Лоцман надеялся обойти его по неглубокой протоке, слева. Но она обмелела. А мы уже сунулись в неё, и течение увело нас от фарватера. Стали круто разворачиваться, и лодка потеряла управление.
— Две пары за борт!
Четверо парней послушно прыгнули в воду. Поёживаясь от холода и тяжело дыша, они завернули нос вправо. Гребцы нажали, и лодка, чиркнув по каменистому дну острым килем, вошла в фарватер. А когда мы втащили через борт мокрых ребят, она уже мчалась так, что свистело в ушах.
Всё ближе и ближе подступала узкая горловина в русле Бии, прозванная Щеками. Слева зеленел островок, справа врезался в чёрный омут крутой, скалистый бом, до боли в глазах освещенный полуденным солнцем. И нас, как на буксире у глиссера, бешено тянуло к этому бому.
Серые глаза Ивана Иваныча так и застыли на какой-то точке берега.
— Вёсла на укол! — скомандовал он, передавая мне рукоять и хватаясь за шест.

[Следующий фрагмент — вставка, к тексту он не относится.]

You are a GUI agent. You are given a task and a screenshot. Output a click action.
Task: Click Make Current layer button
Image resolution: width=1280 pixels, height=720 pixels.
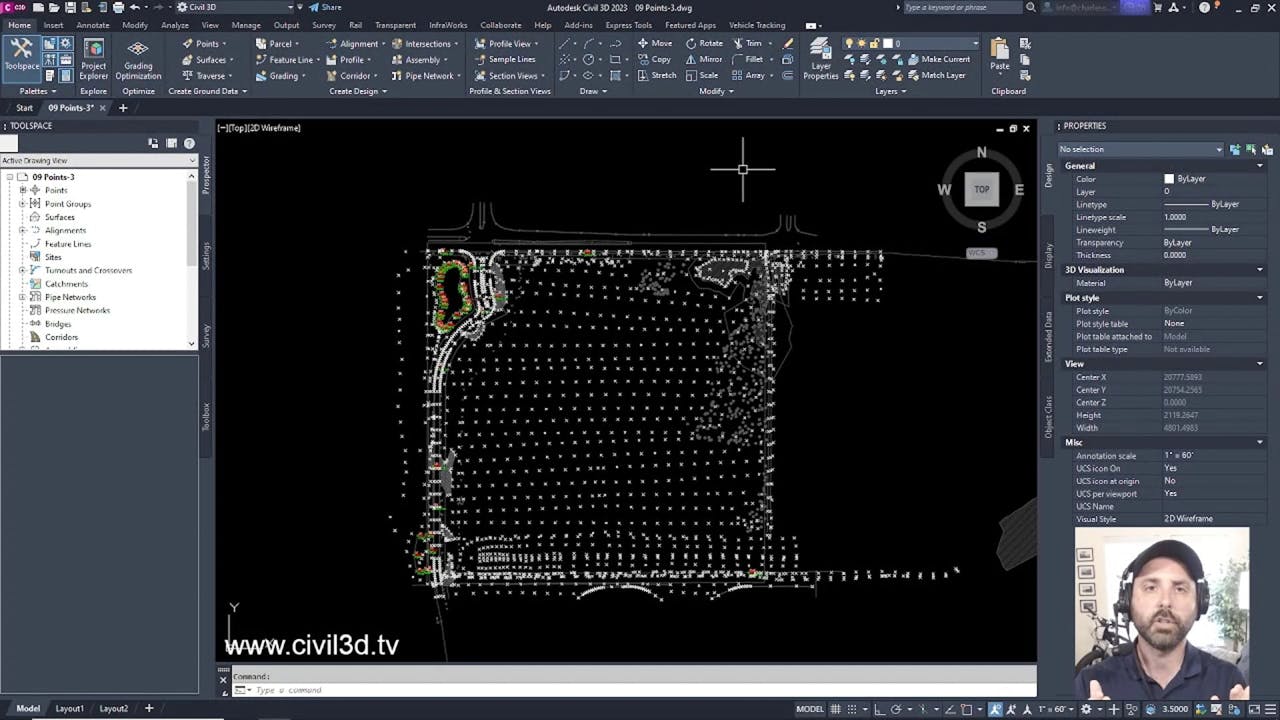click(938, 59)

Лодка почти коснулась носом морщинистой серой скалы, когда лоцман, ловко прыгнув по скамейкам с шестом наперевес, со всей силой — резко, гулко — ударил в бом. И грозная каменная стена мигом отлетела от нас метров на тридцать.
— Дайте же закурить, хлопцы! — как-то просто и сердечно сказал Иван Иваныч и ладонью левой руки смахнул пот, который крупными каплями катился со лба на глаза. — Эх, и не желал бы я искупаться вместе с вами в этих проклятых Щеках! — Улыбаясь, он выпустил носом две синие струйки дыма. — Однако, давайте к берегу: за сорок минут мы отмахали двадцать три километра.
Лодка причалила к лужайке, и Ивана Иваныча словно подменили: он опять стал тихий и робкий, каким я знал его в Артыбаше, и просто затерялся в шумной группе туристов. На стоянке мы услыхали от него всего лишь одну фразу, обращенную к девушкам:
— Извините, конечно, может, вам малинки хочется, так я сведу.
И, спокойный, молчаливый, пошёл в тайгу показывать малинник.
Ниже Турочака, в широкой заводи, бригада сплавщиков вязала плот.
Русый парень в солдатской фуражке, без рубахи, в длинных резиновых сапогах бегал по берегу и покрикивал:
— Чаль правую.
Гони кругляк на середину!
Его бригада работала по авралу. С верховьев подошли молем, в россыпь, брёвна: остро пахнущие смолой бронзовые стволы кедров, седые стволы пихты, кругляки из берёзы, осины и черёмухи.
Плот вязали из строевого леса, а волна подгоняла лёгкий кругляк, и он мешал работе.